Salil Tripathi says that the Prince’s remarks were ill chosen and regrettable but the deeper principle concerns freedom of expression and ever greater encroachments upon it
First Prince Harry, and then his father, Prince Charles, discovered that last week was their septimana horribilis and that they had both made the kind of gaffes for which the Duke of Edinburgh has gained notoriety. First, a three-year-old home video surfaced in which Harry called a Pakistani cadet ‘our little Paki friend’. And then it was discovered that the heir to the throne routinely calls a polo-playing Asian friend ‘Sooty’.
In the multiculturally appropriate times we live in, nothing else matters: not the fact that Ahmed Raza Khan, the Pakistani cadet, or Kolin Dhillon, Charles’s polo-playing friend, may not have minded the remarks; or, that Harry’s was a private video that was shot three years ago; nor, indeed, that Harry says he did not mean it as a racist or religious slur and has apologised. None of that matters. (Given that Pakistani is a nationality and not a faith, and not all Muslims are Pakistanis — nor all Pakistanis Muslims, for that matter — if anything, ‘Paki’ is a slur on a nationality, not a faith or race, but this is not the time to be pedantic.)
Dutifully, inglorious escapades from the Prince’s past were trotted out, such as Harry dressing up as a Nazi officer. Harry has had a lot of growing up to do, of course. If he were the child of any other broken home, whose mother died tragically in an accident in a distant city and who was coming to grips with responsibilities, the reaction may have been different, and we’d be asked to understand his context. But being the third in the line to the throne, his responsibilities are supposed to be different. At 20, he couldn’t act like any other foolish 20-year-old.

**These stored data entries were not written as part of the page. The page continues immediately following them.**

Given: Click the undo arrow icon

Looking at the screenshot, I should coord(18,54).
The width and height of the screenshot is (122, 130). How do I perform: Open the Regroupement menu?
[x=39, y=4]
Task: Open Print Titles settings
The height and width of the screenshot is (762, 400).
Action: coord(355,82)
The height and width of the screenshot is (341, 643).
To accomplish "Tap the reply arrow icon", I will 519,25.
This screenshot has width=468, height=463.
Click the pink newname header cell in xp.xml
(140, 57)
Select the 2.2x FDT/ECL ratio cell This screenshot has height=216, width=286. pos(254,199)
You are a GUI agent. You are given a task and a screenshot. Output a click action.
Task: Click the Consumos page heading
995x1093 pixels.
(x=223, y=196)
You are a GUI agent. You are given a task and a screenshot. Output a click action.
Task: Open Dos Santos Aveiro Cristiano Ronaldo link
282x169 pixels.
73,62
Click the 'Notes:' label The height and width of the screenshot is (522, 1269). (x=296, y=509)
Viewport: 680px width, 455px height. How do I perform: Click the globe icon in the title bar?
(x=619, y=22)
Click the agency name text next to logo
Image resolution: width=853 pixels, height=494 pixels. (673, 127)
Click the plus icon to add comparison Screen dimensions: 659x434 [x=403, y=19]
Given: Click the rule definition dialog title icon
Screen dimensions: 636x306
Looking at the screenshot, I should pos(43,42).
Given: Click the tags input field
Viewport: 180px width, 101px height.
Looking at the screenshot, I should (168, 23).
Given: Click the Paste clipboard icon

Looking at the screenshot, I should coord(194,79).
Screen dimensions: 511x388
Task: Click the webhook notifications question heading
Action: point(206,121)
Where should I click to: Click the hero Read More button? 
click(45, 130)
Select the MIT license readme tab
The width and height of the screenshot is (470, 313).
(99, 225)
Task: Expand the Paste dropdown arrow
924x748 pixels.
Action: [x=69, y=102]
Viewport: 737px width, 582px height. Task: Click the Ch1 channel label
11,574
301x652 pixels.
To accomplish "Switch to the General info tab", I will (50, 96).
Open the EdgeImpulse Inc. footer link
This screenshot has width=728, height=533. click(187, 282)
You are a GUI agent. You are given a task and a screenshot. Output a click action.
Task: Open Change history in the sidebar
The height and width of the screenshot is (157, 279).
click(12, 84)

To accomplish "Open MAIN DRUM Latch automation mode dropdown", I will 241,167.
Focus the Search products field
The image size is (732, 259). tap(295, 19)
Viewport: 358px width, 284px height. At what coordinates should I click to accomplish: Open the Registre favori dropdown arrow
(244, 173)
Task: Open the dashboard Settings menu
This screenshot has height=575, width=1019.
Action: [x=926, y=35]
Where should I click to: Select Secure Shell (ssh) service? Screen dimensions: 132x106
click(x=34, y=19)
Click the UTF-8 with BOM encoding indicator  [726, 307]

This is not to excuse Harry’s ill-chosen words. Given the family he was born into, he should know that intense media scrutiny is part of his life. In the age of YouTube and the ease with which email accounts can be compromised and mobile phone messages intercepted — something his father knows a bit about — there is no such thing as privacy. All emperors are without clothes.
What’s dismayingly predictable, and yet remarkable, is the fallout. From Gordon Brown to Cabinet ministers (‘offensive’), David Cameron (‘completely unacceptable’), and Nick Clegg (‘considerably offensive’), politicians of all hues have stepped in, expressing righteous indignation. Clarence House apologised profusely, and the army added it ‘does not tolerate inappropriate behaviour in any shape or form’. Columnists have had a field day.
And then there is the Ramadhan Foundation, a spokesman for which called Harry ‘a thug’. Enjoying his 15 minutes of fame, the foundation’s director Mohammed Shafiq said: ‘I am deeply shocked and saddened at Prince Harry’s racism. It has no justification. Prince Harry as a public figure must ensure that he promotes equality and tolerance and this rant, whether today or three years ago, is sickening and he should be thoroughly ashamed of himself.’ That’s strong criticism, and disproportionate to the offence caused. So what should happen next? Maybe Harry should be given an Asbo. Or perhaps asked to express contrition by going to study at a madrasa in Pakistan. Or salute the Pakistani flag. (Ironically, ‘pak’, in Pakistan, means pure, and hence, in theory, the epithet — Paki — can be turned into a compliment. But this is not the time for such semantics, either.)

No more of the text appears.